Молодая женщина готова была заплакать.

– Простите меня за эти неуместные откровения. Но мне не у кого спросить. Даже домой написать некому. Мама умерла рано. Нас считают очень дурно воспитанными. Вдруг то, что я говорю, тоже от плохого воспитания? – Царевна уставилась на гостью большими страдающими глазами. – Но мне кажется, так не должно быть. Я не имею права соглашаться. Потеряю дом – потеряю Николя. Он нигде не будет чувствовать себя в безопасности!

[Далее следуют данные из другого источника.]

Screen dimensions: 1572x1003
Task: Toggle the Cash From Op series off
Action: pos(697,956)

Госпожа Бенкендорф помолчала. Чего от нее хотят? Чтобы она осмелилась вмешаться в дела августейшей семьи? Храни Бог! Но эта девочка, такая молоденькая и хрупкая, одна против целого света, за своего дубину Николя!

– Это ваш дом, – твердо проговорила Елизавета Андреевна. – Ваш и вашего мужа. Здесь будут только те порядки, которые вы сами заведете. Вы в своем праве.

Великая княгиня просияла.

– Вы сняли камень с моей души. Я буду требовать нового обер-гофмаршала. Пусть обижаются и говорят нелестно. Я ведь не посягаю на дела, до меня не касающиеся. Но тут не могу уступить.

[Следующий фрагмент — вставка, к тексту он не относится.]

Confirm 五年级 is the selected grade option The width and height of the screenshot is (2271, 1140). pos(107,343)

Вечером Елизавета Андреевна поведала мужу о беседе. Он закряхтел, засопел, заворочался, потом позволил жене взять себя за палец.

– Шарлотта и сама бы так сделала. Просто нуждалась в поддержке. Не смотри на нее, как на наивное дитя. Им с Никсом уже многое пришлось пережить от придворного общества. Пробовали даже внушить великому князю, будто ребенок не его.

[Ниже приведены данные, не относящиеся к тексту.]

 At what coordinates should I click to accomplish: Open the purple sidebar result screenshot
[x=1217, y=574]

Молодая женщина поразилась: зачем? Муж опять повздыхал.

– Заметили, что он привязан к супруге. Значит, ее мнение будет иметь для него вес. Хотели вывести из-под возможного влияния. Дать другое. Более выгодное.

– Любовницу, что ли? – догадалась госпожа Бенкендорф.

Александр Христофорович кивнул.

– Сделать людей несчастными только для того, чтобы ими управлять?

– Только! Со старшим братом это получилось. Хотя он до сих пор в душе любит императрицу.

Елизавета Андреевна лежала с открытыми глазами и не знала, куда деваться от подобных откровений. Но все-таки любопытно.

– И что? Он поверил?

– Кто? – Шурка уже засыпал.

– Его высочество.

Новое кряхтение.

– Закусил удила. Помчался в Вильно. Там перед высочайшим смотром загонял полк до седьмого пота. Чуть не встрял в дуэль. Сам себе заехал палашом по ноге, потом хромал месяц… А она взяла и поехала за ним. И как-то все сладилось. – Муж нашел в темноте лицо Елизаветы Андреевны и чмокнул ее в кончик носа. – Не забивай себе голову.

На следующий день в городе только и разговоров было о внезапной рокировке окружения великокняжеской четы. Голицына убирали. Кого ставили, неизвестно. Царевну обвиняли в упрямстве, капризах, неблагодарности императрице-матери. Будто бы Мария Федоровна, услышав требования снохи, даже взялась за сердце… А уступчивость объясняли только тем, что супруга третьего из великих князей – как-никак урожденная прусская принцесса, и ее просьбы уважают ради союзников.

Елизавета Андреевна мало прислушивалась к толкам. Но когда муж явился из дворца и сообщил, что завтра им приказано возвращаться в Воронеж, она все же спросила:

– Это из-за меня?

Александр Христофорович махнул рукой:

– Считают, что знакомство с нами дурно повлияло на семью Николая.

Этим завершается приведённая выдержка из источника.